● Stated task 1
Using the thread on 1980 320i repair costs, answer these:
(a) What price range is the buyer considering for the car?
(b) On what day does the buyer plan to test drive it?
(c) Which two online parts sources does jbob suggest?
● Stated task 2
Can you resume the forum thread on 1980 320i repair costs, picking up after its last post?

● Excerpt to read
———

# 1980 320i Repair Costs



## withviolence (May 3, 2006)

I'm interested in buying this 1980 320i from a friend of mine for around $400-$500, with only a couple of things wrong with it. Known problems, anyway. I have yet to test drive it and will get around to it this saturday, but as of now my friend tells me that the car needs the following - 

New Brakes
New Exhaust
Four new tires
Some rust blasted off from underneath rear windows, can be done by friend

As this is my first BMW I don't know if the prices are varied from other cars, or what. If anybody can give me a guesstimation of how much they think this'll all come to, I'd gladly like to hear it. Thanks.


----------



## jbob (Dec 1, 2002)

goto an online parts source to price out what you would need, like bmaparts.com or autohausaz.com

FYI, there are some people who are parting out 320i's, so you can get working parts for a lot cheaper than new.

———

● Collected material
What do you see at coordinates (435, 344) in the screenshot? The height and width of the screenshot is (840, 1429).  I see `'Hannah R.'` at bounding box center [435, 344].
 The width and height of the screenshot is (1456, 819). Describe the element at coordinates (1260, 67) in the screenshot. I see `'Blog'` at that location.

———

● Task output 1
(a) Around $400 to $500.
(b) Saturday.
(c) bmaparts.com and autohausaz.com.

● Task output 2
I actually have some parts from my 81 320i that you might be able to use for this 'new' car:
-pair of front brake calipers w/ pads & hard-brakelines
-pair of rear shoes
-stock muffler
(PM me if you think you might be interested in any of these)
here's a link to a photogallery of all the parts I should have still available: http://community.webshots.com/user/jbob320isale

tires are pretty cheap for the stock 13" wheels (checkout tirerack.com or tires.com for prices). stock dimensions are 185/70/13 (a 205/60/13 is a nice upgrade).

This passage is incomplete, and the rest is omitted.